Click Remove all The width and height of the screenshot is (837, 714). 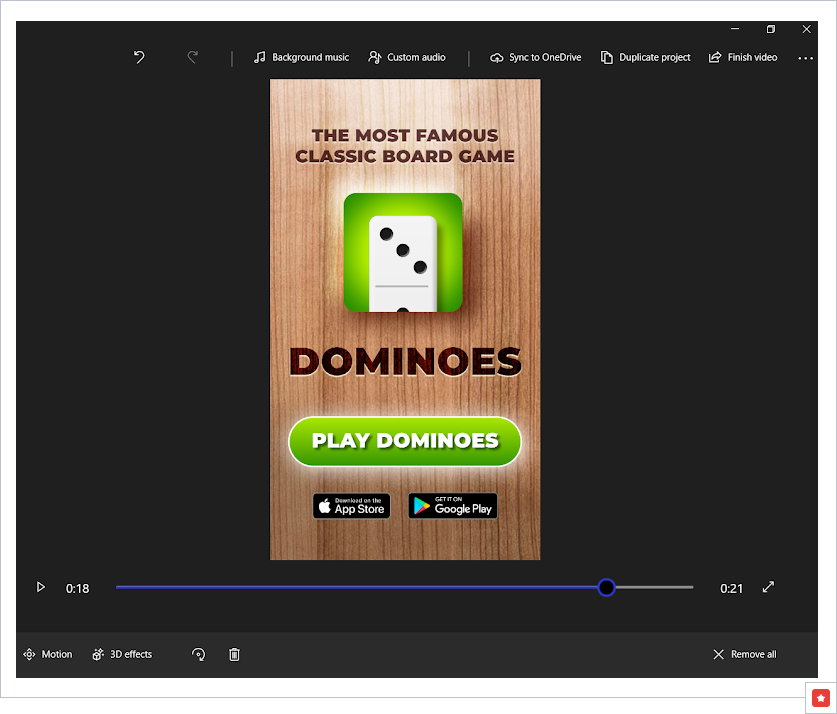(744, 655)
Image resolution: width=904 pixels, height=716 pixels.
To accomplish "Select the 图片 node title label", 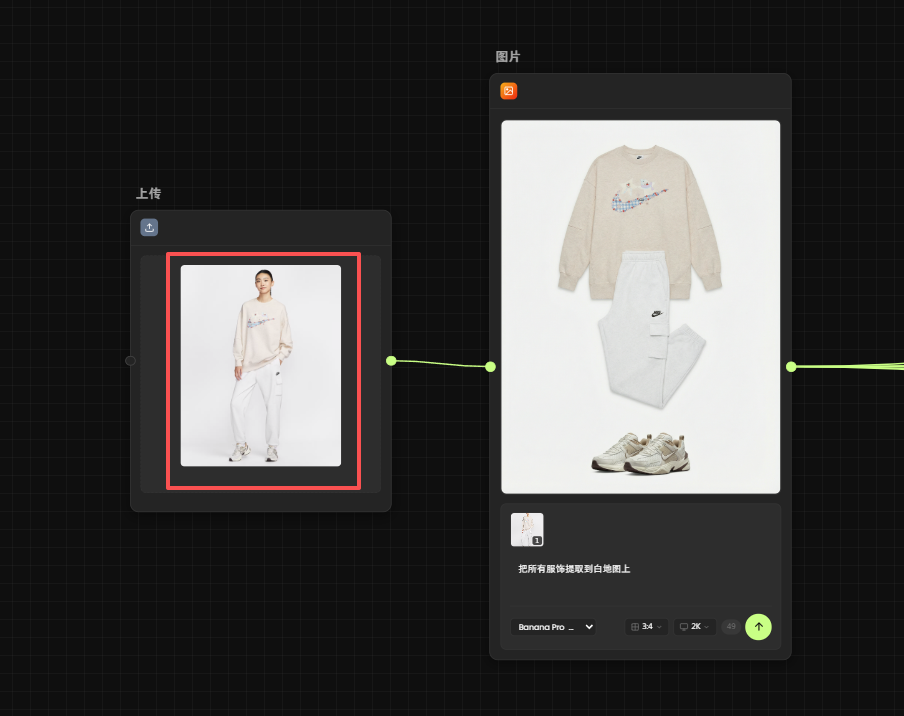I will tap(508, 56).
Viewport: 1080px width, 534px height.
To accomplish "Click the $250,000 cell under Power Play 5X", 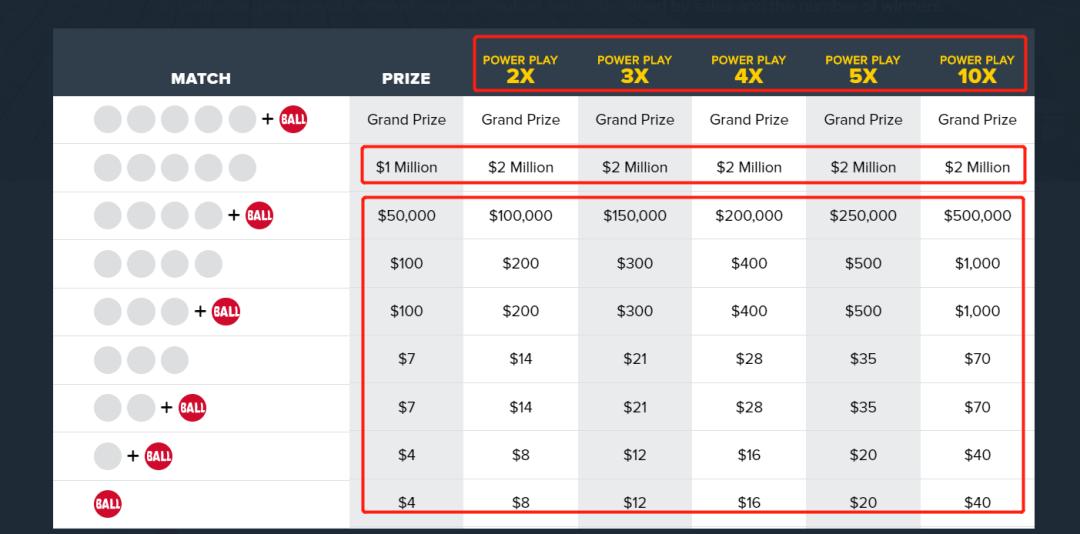I will (x=863, y=216).
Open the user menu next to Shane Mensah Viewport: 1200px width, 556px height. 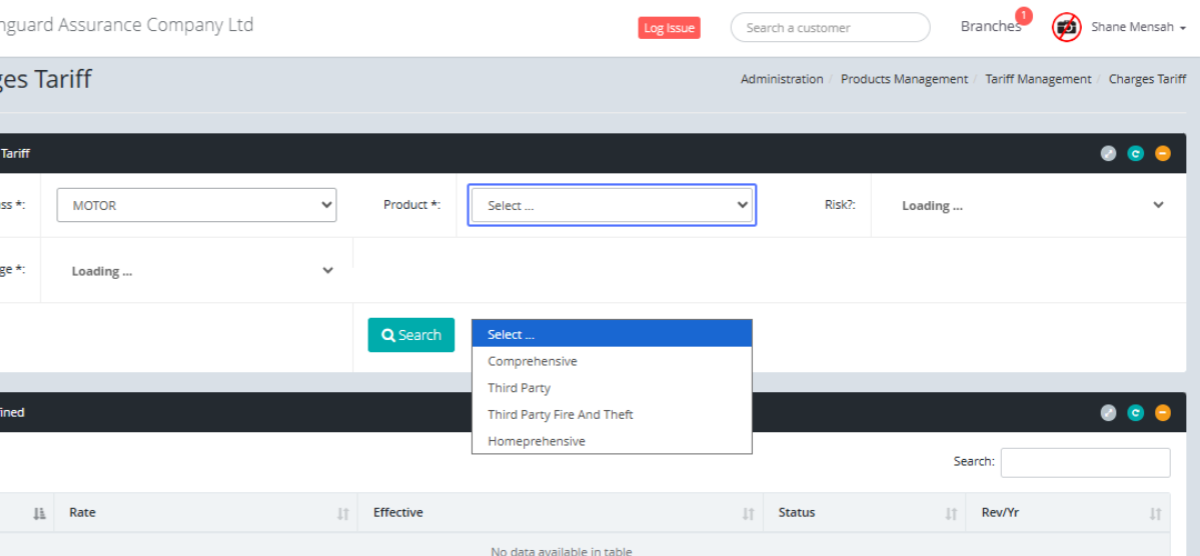click(1139, 27)
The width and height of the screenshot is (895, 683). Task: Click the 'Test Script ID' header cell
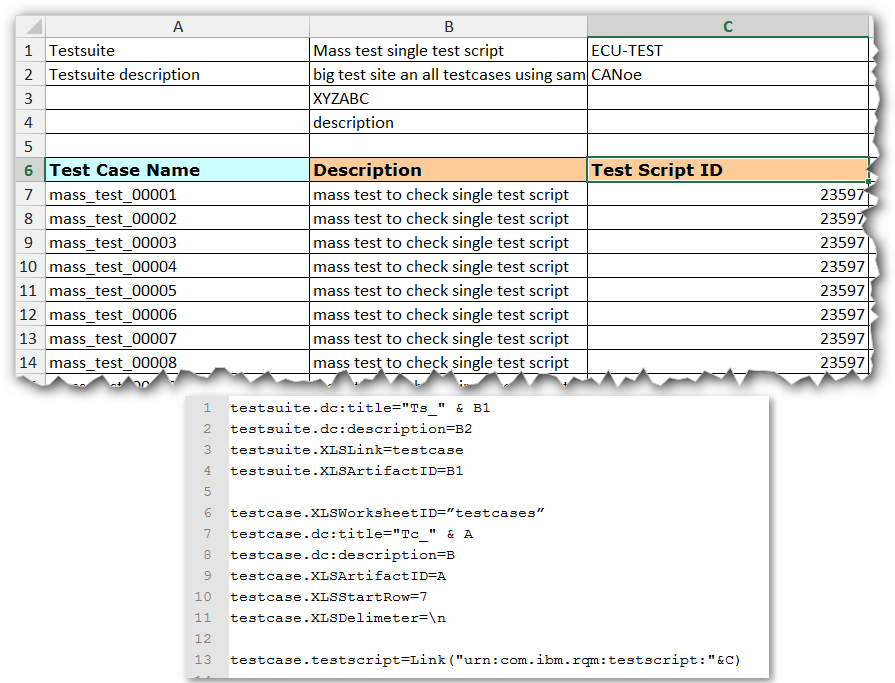(x=727, y=170)
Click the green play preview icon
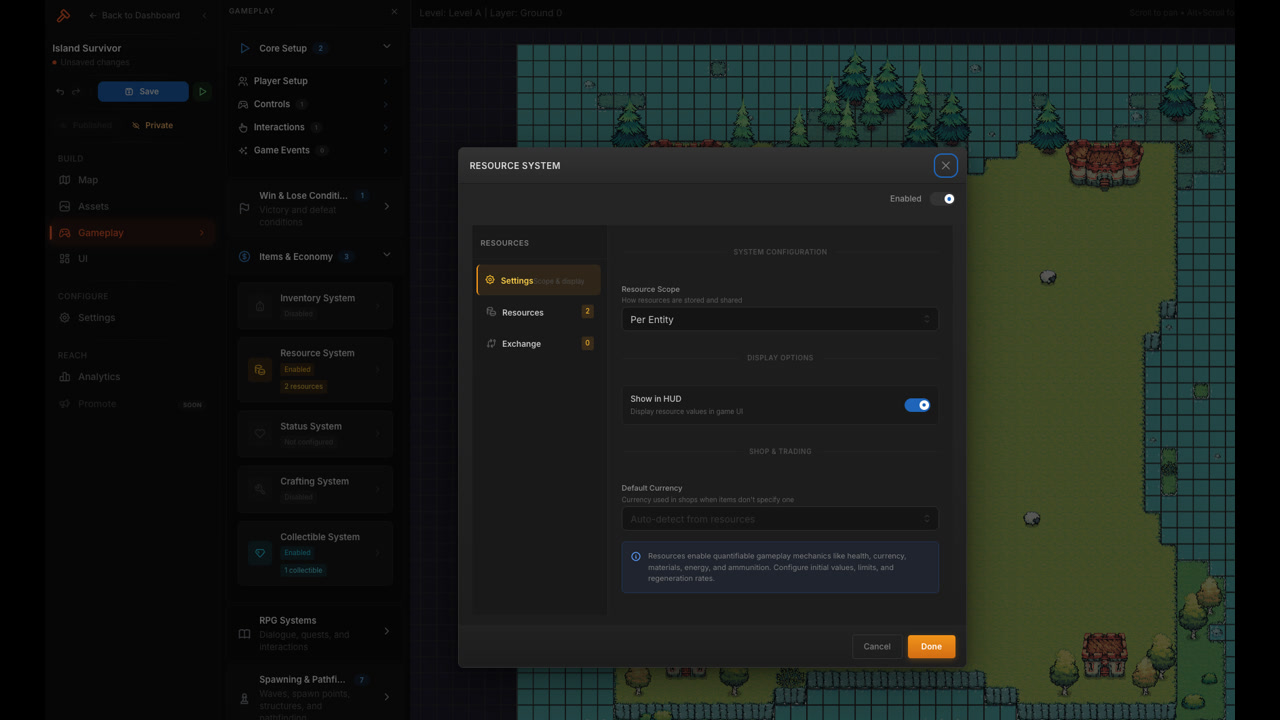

### Aim of the exercise
Each line from the one containing "The width and height of the screenshot is (895, 683)." through the last line of the entries above is to be extracted exactly. Pictures are not part of the copy.

### Result
The width and height of the screenshot is (895, 683). Task: Click the 'Test Script ID' header cell
(x=727, y=170)
Click the green play preview icon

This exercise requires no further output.